# Thread: Sequences and closed sets

1. ## Sequences and closed sets

Let $A \doteq \{x_n\}^\infty_{n \doteq 1}$ be a sequence and let $B$ be the set of all subsequential limits of $A$. I have to show that $A \cup B$ is closed.

I got that $B$ is closed from that theorem in Rudin's textbook that said that the subsequential limits form a closed set which leads that $B$ is closed. Now I figured that I should prove that $A$ is closed as well in order to complete the proof, and that's where I'm stuck at.

2. Originally Posted by darkchibi07
Let $A \doteq \{x_n\}^\infty_{n \doteq 1}$ be a sequence and let $B$ be the set of all subsequential limits of $A$. I have to show that $A \cup B$ is closed.
I got that $B$ is closed from that theorem in Rudin's textbook that said that the subsequential limits form a closed set which leads that $B$ is closed.
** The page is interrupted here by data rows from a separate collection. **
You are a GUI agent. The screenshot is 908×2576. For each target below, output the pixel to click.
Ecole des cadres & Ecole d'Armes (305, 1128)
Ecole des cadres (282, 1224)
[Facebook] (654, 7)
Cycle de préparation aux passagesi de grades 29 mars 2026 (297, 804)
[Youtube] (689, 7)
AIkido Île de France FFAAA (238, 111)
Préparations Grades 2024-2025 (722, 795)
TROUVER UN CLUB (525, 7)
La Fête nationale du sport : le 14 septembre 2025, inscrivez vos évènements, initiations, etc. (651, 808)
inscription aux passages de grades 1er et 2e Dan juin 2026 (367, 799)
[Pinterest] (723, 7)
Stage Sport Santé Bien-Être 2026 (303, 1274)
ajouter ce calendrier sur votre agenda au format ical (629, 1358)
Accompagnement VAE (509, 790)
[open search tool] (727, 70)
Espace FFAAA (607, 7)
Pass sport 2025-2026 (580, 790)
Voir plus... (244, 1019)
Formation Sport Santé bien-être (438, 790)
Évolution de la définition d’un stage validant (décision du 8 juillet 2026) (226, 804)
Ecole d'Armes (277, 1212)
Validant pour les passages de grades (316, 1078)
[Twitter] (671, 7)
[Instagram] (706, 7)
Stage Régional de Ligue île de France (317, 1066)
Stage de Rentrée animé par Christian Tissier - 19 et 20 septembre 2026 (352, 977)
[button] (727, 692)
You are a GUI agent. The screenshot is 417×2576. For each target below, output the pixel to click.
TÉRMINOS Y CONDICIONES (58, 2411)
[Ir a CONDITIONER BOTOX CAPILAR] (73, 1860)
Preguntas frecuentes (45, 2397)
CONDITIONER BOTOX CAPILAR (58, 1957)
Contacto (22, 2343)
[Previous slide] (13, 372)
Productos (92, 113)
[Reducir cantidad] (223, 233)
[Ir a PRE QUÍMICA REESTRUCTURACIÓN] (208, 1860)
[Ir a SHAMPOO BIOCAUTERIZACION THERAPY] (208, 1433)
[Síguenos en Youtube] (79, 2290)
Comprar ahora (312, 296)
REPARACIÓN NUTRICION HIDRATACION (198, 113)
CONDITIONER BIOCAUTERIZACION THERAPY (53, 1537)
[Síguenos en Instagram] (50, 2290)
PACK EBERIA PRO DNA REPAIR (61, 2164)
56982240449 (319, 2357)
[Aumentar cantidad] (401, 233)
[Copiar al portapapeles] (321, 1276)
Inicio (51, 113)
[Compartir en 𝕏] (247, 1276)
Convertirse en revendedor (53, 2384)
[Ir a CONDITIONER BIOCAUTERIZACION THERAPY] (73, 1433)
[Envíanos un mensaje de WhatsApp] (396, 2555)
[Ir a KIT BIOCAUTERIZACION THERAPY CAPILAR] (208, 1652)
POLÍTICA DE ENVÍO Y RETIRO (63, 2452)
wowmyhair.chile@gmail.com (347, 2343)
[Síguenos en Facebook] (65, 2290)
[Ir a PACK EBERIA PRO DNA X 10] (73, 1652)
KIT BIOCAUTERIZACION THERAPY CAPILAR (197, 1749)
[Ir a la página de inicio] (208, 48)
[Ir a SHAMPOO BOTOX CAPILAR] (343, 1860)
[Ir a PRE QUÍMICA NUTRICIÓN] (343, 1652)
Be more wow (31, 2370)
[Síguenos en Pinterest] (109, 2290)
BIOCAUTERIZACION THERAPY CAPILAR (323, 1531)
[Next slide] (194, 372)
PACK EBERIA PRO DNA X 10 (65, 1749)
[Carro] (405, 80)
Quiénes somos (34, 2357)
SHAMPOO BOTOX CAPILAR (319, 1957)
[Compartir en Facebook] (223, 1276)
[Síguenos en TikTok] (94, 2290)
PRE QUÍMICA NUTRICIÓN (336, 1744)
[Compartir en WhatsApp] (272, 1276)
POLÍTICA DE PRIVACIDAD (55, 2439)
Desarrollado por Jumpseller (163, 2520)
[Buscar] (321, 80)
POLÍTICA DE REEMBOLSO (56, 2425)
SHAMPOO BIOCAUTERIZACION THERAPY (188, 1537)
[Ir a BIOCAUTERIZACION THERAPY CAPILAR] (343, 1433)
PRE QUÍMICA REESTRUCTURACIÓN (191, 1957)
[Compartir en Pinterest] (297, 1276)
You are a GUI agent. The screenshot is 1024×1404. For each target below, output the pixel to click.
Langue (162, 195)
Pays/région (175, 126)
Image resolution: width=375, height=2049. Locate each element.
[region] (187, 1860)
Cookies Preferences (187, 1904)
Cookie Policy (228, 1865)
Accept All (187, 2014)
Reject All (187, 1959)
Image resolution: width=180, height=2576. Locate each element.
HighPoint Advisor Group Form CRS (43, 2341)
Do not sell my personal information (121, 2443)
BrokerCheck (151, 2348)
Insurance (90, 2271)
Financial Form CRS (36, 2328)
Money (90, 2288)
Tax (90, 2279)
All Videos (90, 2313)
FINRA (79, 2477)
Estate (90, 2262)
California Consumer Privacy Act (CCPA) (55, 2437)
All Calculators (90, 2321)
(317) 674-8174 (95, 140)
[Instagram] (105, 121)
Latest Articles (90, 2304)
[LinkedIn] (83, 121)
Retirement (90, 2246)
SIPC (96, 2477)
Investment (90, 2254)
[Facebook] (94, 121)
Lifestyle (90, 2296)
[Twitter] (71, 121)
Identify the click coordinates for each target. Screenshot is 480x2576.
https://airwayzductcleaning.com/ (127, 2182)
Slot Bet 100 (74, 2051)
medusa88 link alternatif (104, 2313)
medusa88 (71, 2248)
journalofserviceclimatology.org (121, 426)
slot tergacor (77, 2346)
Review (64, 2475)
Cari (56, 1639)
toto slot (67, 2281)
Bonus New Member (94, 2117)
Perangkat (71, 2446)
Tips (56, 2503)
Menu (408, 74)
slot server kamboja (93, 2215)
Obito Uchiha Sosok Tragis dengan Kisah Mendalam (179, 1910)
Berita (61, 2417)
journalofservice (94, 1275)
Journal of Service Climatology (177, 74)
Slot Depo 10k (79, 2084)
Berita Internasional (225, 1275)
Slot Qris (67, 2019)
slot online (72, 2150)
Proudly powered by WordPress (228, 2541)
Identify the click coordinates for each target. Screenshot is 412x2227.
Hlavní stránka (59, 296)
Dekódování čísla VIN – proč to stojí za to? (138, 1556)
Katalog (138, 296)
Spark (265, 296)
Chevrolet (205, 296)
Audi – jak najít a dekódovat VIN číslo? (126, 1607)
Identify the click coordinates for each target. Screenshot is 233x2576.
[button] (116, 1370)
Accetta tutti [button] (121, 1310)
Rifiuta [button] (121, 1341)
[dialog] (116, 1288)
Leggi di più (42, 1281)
Now I figured that I should prove that $A$ is closed as well in order to complete the proof, and that's where I'm stuck at.
You cannot prove that $A$ is closed, consider $A = \left\{ {\frac{1}{n}} \right\}$.
But if $a$ is a limit point of $A$ them some subsequence of $A$ converges to $a$. Because $B$ is the set of all subsequential limits of $A$ then it follows that $A \cup B$ is closed. And of course $B$ is closed because any point limit point of $B$ is also a limit point of $A$, so it must belong to $B$ meaning it is closed.

3. Was the subsequence of $A$ you chose just arbituary, or do I have to construct it formally?